Hay una azotea en la Puerta del Sol de Madrid que recoge un cartel que publicita una marca de vinos, la de “El Tío Pepe”. El cartel se ha unido a la plaza como Bonnie a Clyde, como el cielo al azul o como el mar a la sal.
Ahora mismo ese cartel no está, lo están reparando. Cuando paso por allí es como raro, me falta el cartel para que la plaza esté completa. En el lugar del cartel ahora hay un vacío, sólo se ve el cielo. Se me ocurre pensar que el tío Pepe se ha ido al cielo. A dar una vuelta. Pero creo que lo que verdad pienso es que el tío Pepe deja un vacío en la plaza, un trozo de cielo. De cielo de mujer. De mujer valiente como mi amiga Aurora, que también se fue al cielo.
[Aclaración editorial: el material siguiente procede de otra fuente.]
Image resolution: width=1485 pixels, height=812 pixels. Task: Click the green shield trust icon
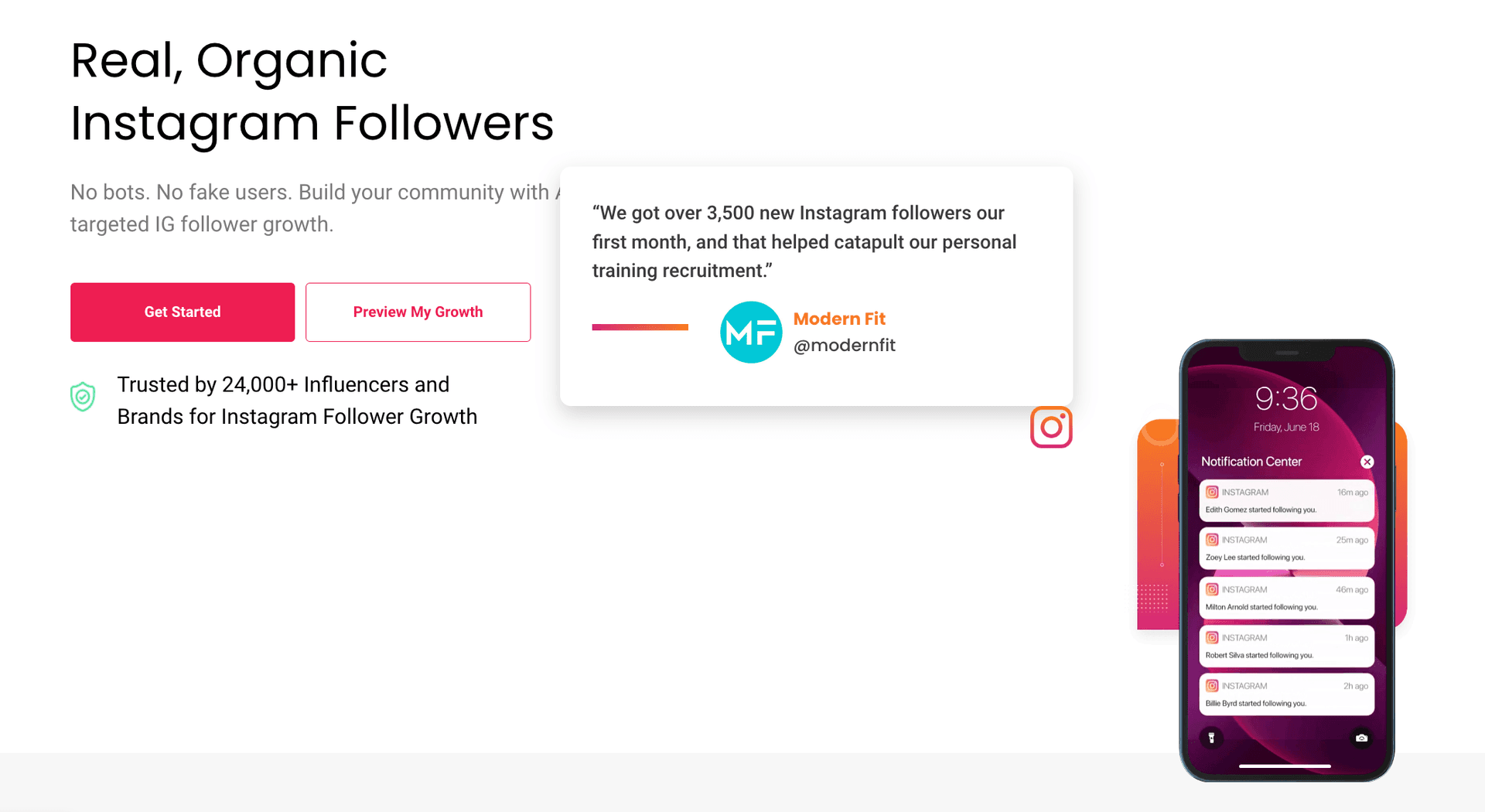click(83, 397)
A diferencia del Tío Pepe, Aurora no deja un vacío. Deja un lleno. Lleno de la fortuna de haberla conocido, lleno de su sabiduría, del aroma de su café, de la fuerza de su sonrisa.
Aurora, maja, seguro que estarás en un lugar parecido al cielo, enseñando a los ángeles que 24 horas no es un día. Lo llevan claro los demonios.
Pedazo de mujer. Te quiero mucho. Un beso. Mil gracias.